Information supplied »
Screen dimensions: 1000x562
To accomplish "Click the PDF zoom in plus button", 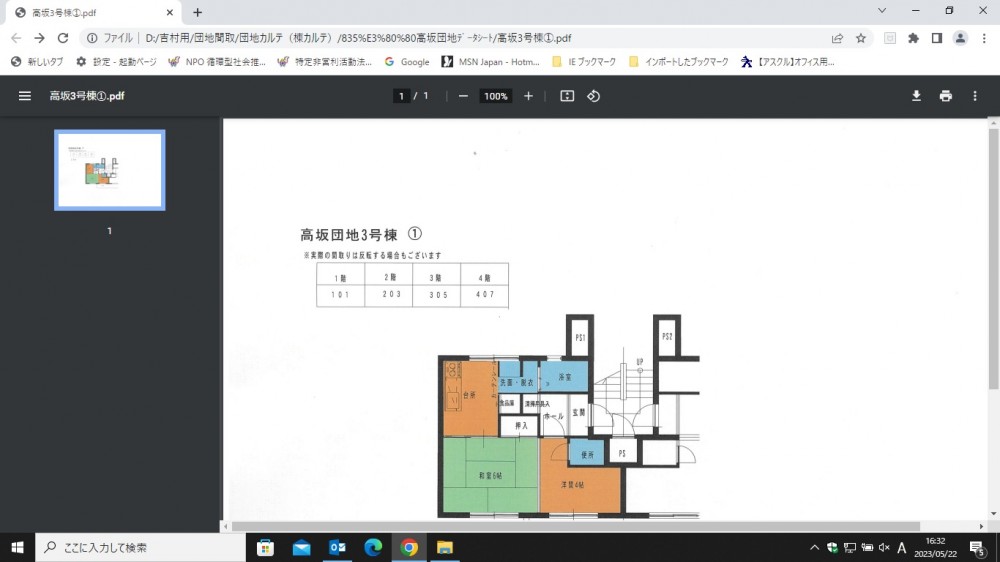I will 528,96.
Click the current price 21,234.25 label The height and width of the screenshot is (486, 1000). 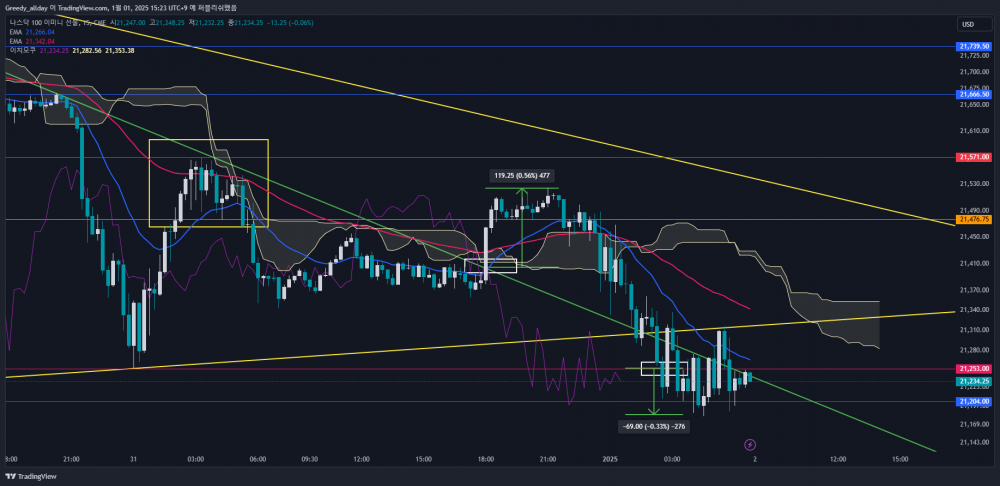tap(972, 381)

...

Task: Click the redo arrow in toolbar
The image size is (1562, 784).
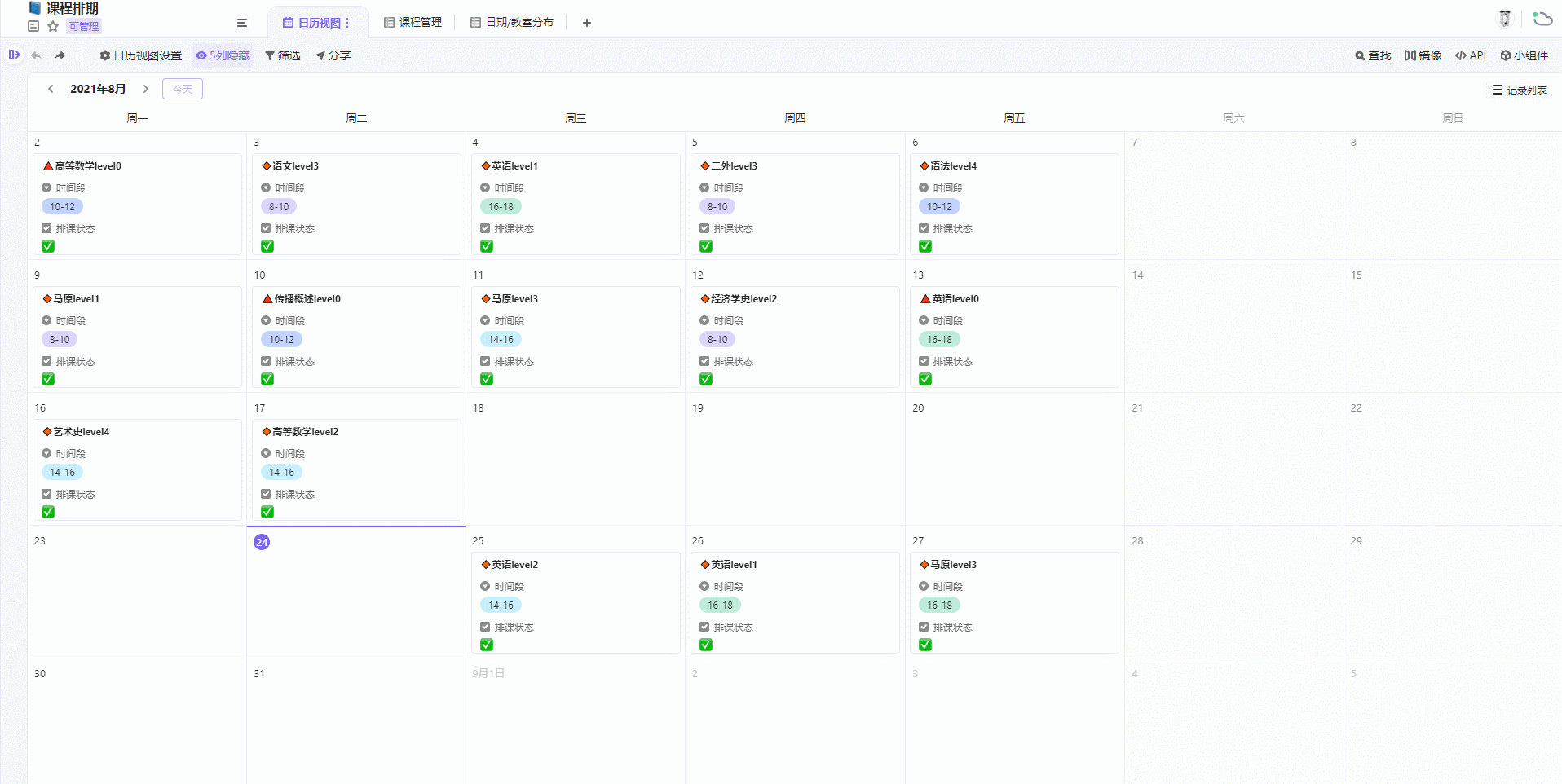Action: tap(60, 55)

---

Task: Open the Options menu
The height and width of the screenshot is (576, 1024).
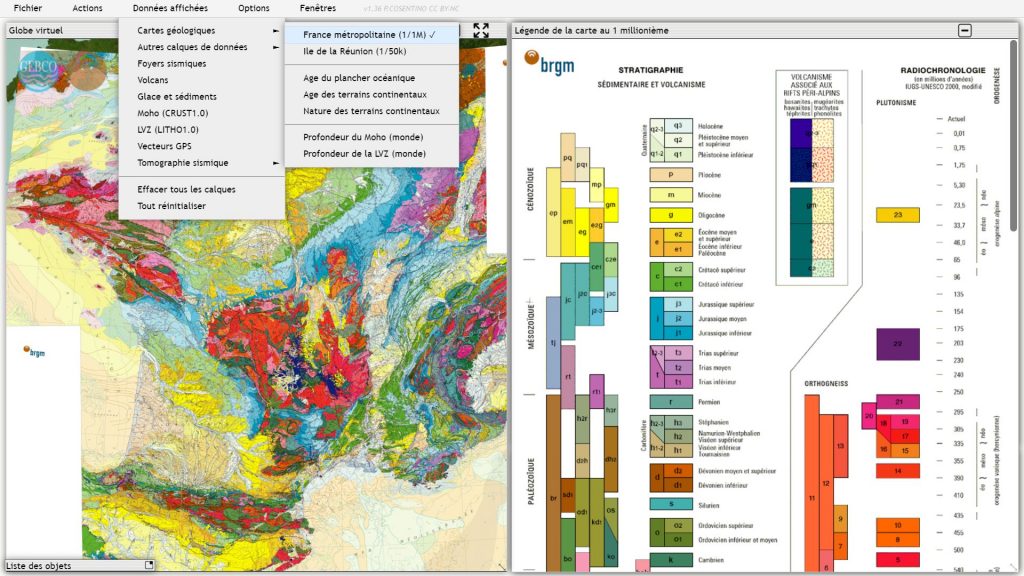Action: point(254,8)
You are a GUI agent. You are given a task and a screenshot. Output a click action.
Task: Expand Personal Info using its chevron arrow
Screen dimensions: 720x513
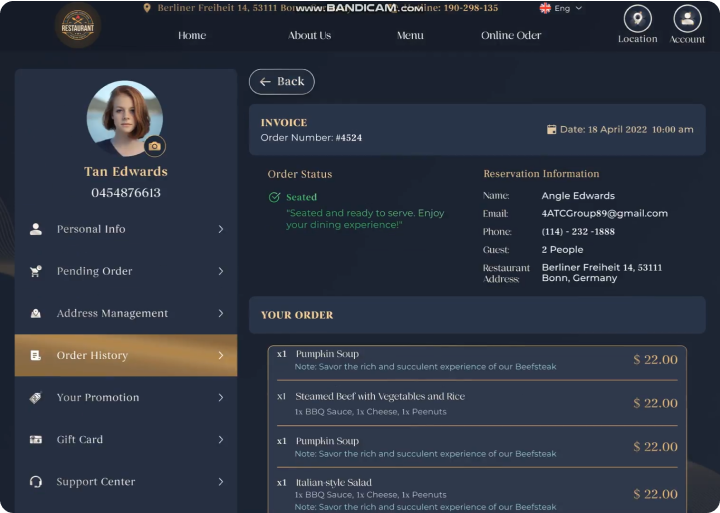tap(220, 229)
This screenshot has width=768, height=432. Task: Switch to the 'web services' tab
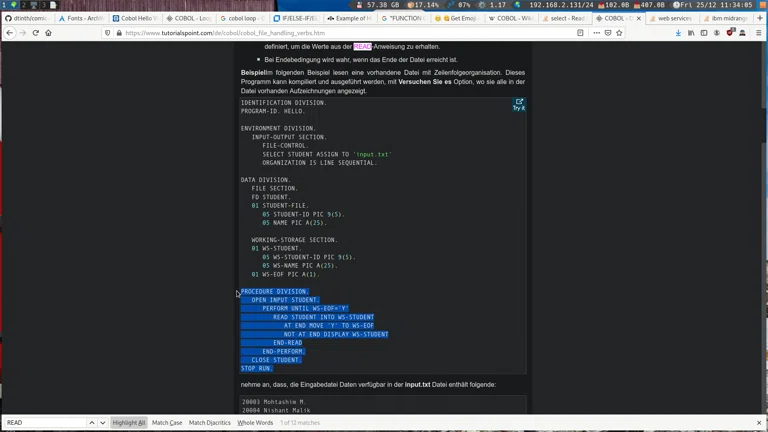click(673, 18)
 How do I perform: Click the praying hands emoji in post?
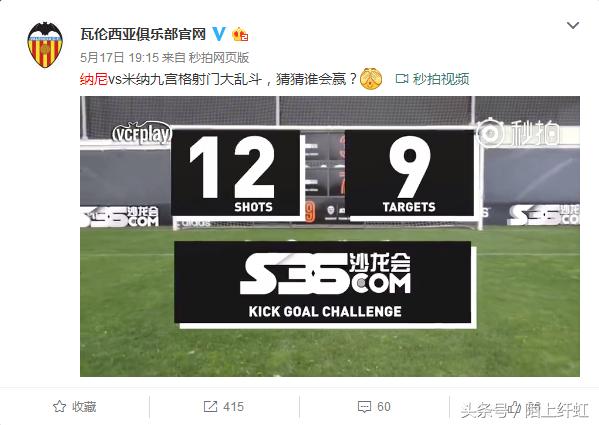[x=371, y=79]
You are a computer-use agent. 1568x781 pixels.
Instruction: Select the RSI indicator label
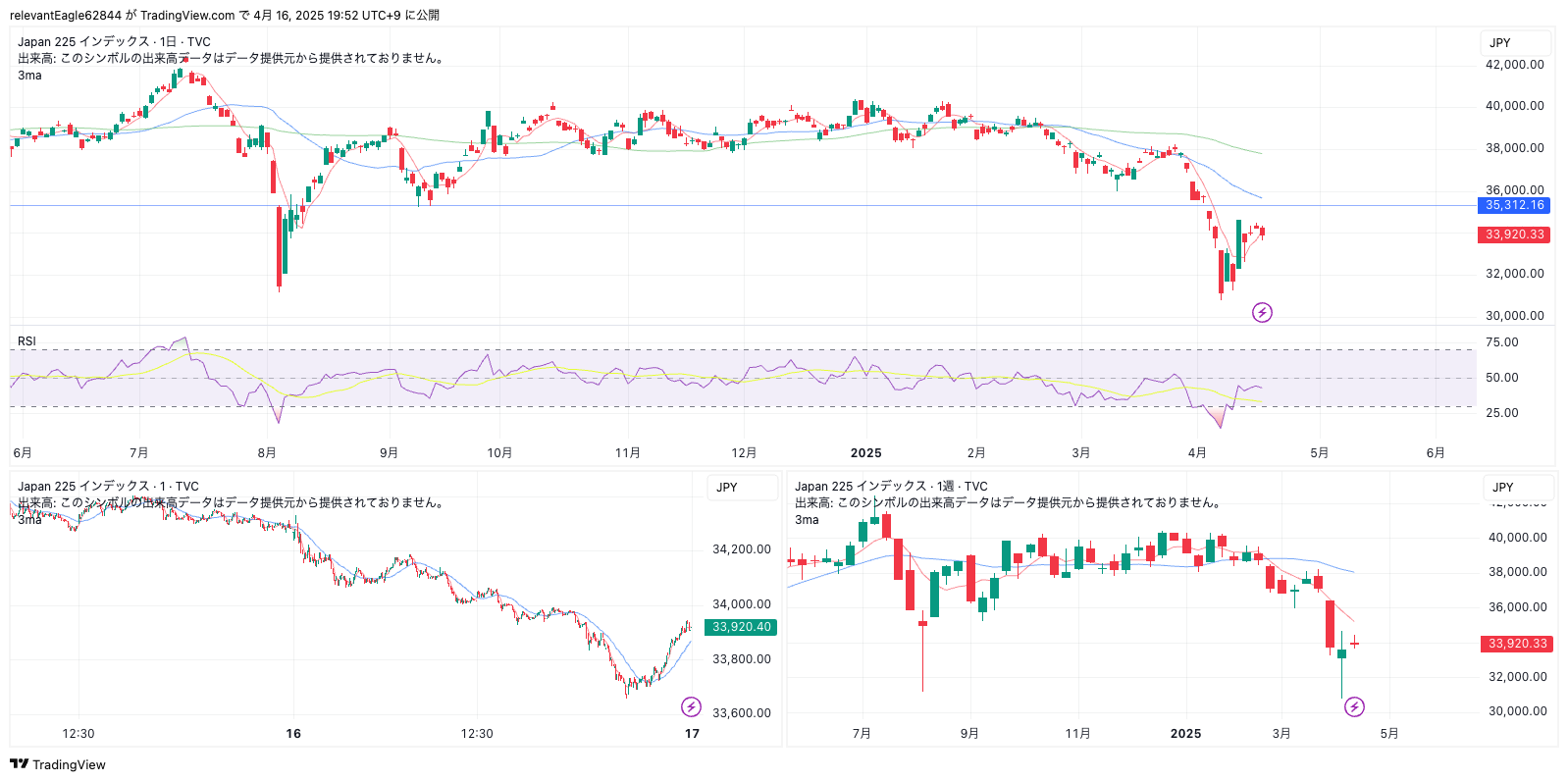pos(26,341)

Objective »
In the listing, rewrite the lines starting with the one containing "You are a GUI" and going on through the one containing "pos(26,341)", swapping "chevron arrow" for "dropdown arrow" and keeping everything else the same. Give only those lines, and leave out the pictures.

Answer to the problem »
You are a GUI agent. You are given a task and a screenshot. Output a click action.
Task: Expand Personal Info using its dropdown arrow
Screen dimensions: 720x513
tap(220, 229)
This screenshot has width=768, height=432. Task: Switch to the 'web services' tab
click(673, 18)
 How do I perform: Click the praying hands emoji in post?
[x=371, y=79]
You are a computer-use agent. 1568x781 pixels.
Instruction: Select the RSI indicator label
pos(26,341)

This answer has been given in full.